- Cumhuriyet
Britanya’nın orta yerinde zehirlenerek hastanelik olan MI6’ya çalışmış eski Rus albayı Sergey Skripal üzerinden kopartılan fırtına, Rusya Federasyonu’na (RF) karşı ‘organize diplomatik savaşa’ dönüştürüldü. ABD, Kanada, Avustralya ile AB üyesi 16 ülke değişik sayılarda Rus diplomatını sınır dışı etme kararı aldı. Gerekçeleri ‘Britanya ile dayanışmak’. Asıl sorun 195 ülkeden 26’sı ve bir iki diplomat gönderen ülkeler değil. Rusya’nın hâlâ ‘medet umduğu’ Trump ABD’sinin 60 diplomatı sınır dışı edip Seattle’daki RF konsolosluğunu kapatması. Ve BM’deki 12, NATO’dan 7 Rus diplomatın da ihracı var. Olay Rusya’nın ev sahipliği yapacağı Dünya Kupası’nı dahi etkileyebilir.
Haliyle Rusya ‘kaba’, ‘gayri medeni’ ve ‘uluslararası hukuka aykırı’ diye nitelediği bu tutuma sert tepki gösterdi.
***
Mevzuyu 16 Mart’taki yazımda uzun uzun anlatmıştım. Britanya, Skripal ve kızının Sovyet döneminde askeri düzeyde geliştirildiğini iddia ettiği ‘noviçok’ (çaylak) adı verilen bir sinir gazıyla zehirlendiği savıyla RF’yi suçluyor. Detaylarını
http://www.cumhuriyet.com.tr/koseyazisi/943319/Rusyagate_Skripalte....html’den okuyabilirsiniz.
O vakit bu vakittir eklenen fazla bir şey yok. Bir tek Britanya’nın kimyasal silah laboratuvarı Porton Down’ın uzmanlarının, Skripal ve kızının kan örneklerinden hareketle 22 Mart’ta yargıya, soruları yanıtlamaktan çok ekleyen analizi var.
Analizde ‘noviçok veya benzer unsurlara dair bulgular tespit edilmiş’. İddia edilen bileşen askeri düzeyde olmayabilir. Yani kati sonuç yok. Kaynak olarak ‘Rusya’ denilmiyor. Tabii bu Britanya yetkililerinin ‘Rusya’ denilmiş gibi sunmasına engel değil. Bu arada ‘Porton Down bunları saptıyorsa üretebilir de’ sorusu gündeme geliyor. Britanya basını da Skripaller’in olay günü dört saat cep telefonlarını kapatmasının gizemini yazıyor.
***
Kendi fantezi dünyasında ‘Batılı ortaklarla çalışma’, ‘Trump’la iş yapma’ temasını işleyen RF olayı en baştan yalanlayıp işbirliğine hazır olduğunu duyurdu. İki ülke de BM’ye bağlı OPCW imzacısı. OPCW, Rusya’nın kimyasal silahlardan temizlediğini övgüler eşliğinde raporlamış halde. İmzacı ülkeler bir iddiaları varsa bildirmek zorunda.
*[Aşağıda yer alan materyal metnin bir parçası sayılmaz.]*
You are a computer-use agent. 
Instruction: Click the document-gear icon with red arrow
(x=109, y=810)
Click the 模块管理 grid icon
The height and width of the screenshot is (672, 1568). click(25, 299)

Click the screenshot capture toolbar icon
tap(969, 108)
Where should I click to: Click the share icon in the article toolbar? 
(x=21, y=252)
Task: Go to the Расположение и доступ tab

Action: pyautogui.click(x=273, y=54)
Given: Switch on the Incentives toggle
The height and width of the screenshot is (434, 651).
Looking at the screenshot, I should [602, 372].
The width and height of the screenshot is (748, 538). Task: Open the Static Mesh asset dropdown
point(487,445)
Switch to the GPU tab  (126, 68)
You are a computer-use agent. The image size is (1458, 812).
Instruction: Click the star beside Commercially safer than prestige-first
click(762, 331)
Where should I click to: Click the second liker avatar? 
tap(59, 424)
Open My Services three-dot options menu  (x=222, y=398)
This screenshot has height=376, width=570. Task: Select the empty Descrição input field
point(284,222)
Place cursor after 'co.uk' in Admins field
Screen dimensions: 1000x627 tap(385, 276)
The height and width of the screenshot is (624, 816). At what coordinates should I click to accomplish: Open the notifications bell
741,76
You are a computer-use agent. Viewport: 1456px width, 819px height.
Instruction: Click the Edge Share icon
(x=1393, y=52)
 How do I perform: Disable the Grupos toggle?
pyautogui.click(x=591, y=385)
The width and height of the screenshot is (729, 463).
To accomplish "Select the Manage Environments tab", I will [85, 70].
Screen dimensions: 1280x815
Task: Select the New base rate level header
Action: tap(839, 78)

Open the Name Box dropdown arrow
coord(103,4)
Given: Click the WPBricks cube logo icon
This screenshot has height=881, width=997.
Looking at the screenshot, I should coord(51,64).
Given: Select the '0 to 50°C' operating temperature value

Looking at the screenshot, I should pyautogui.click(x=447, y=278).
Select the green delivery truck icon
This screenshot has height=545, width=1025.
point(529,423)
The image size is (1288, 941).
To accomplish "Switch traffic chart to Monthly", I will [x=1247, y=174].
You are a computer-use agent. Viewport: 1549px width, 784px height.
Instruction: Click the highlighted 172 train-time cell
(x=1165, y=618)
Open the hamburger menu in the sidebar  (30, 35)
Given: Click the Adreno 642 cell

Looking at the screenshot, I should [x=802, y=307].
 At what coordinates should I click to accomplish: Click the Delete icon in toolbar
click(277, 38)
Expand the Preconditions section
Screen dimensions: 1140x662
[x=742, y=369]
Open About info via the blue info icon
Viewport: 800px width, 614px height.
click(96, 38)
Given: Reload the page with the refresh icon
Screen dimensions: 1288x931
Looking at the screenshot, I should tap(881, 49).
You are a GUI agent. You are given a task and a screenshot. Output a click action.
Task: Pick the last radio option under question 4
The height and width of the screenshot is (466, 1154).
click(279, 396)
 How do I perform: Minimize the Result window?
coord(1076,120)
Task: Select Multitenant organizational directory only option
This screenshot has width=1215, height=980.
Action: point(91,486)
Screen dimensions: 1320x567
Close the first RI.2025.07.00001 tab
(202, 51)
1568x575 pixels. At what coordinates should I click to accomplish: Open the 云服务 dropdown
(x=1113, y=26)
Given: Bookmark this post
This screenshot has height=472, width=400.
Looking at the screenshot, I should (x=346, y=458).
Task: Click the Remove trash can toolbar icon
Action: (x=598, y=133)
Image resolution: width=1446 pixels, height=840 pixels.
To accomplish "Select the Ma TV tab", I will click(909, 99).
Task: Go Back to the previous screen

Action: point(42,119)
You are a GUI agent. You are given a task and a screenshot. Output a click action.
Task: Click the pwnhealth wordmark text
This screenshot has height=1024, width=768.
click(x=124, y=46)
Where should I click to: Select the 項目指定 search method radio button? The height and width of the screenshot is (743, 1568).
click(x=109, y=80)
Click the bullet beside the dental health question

Hoş bu kapışmada tarafsız olabilecek mi, tartışmalı. Lakin Londra’nın sunduklarını okumuş bir Alman diplomat Der Spiegel’e ‘somut kanıt olmadığını’ söylemiş.
***
İstihbarat savaşları kirli işler olduğundan şerh düşmeli ancak nükleer bir güce bu düzeyde ithamlar akla başka sorular getiriyor: Misal başkanlık seçimi ve Dünya Kupası’na ev sahipliğine hazırlanan bir ülke niye böyle ahmakça bir iş yapsın? Londra Brexit yükünü mü hafifletmeye çalışıyor? Skripal’nin ABD’de çıkmaza girmiş Rusyagate (2016 seçimlerine müdahale) vakasındaki MI6 casusu Steele ile alakası mı var? Yahut ABD’de Dışişleri’nin başına Pompeo’nun, Ulusal Güvenlik Danışmanlığı’na Bolton’ın atanmasıyla Trump’ın jeopolitik ajandası yeniden mi şekilleniyor? Sırada Rusya’nın sıkıştırılması, İran’la nükleer anlaşmanın bozulması, Ukrayna krizinin kızıştırılması, Kore’ler arası barışın engellenmesi, Çin’le ticaret savaşının patlatılması mı var?
***
Biz faniler için asıl sorun ‘post-truth’ denilen manipülasyon ve demagoji çağında
geldiğimiz aşama. Rıza üretimi aygıtlarının rasyonel düşünce, eleştirel akıl, somut kanıtlar, olgular, neden-sonuç ilişkileriyle artık ilgilenmemesi.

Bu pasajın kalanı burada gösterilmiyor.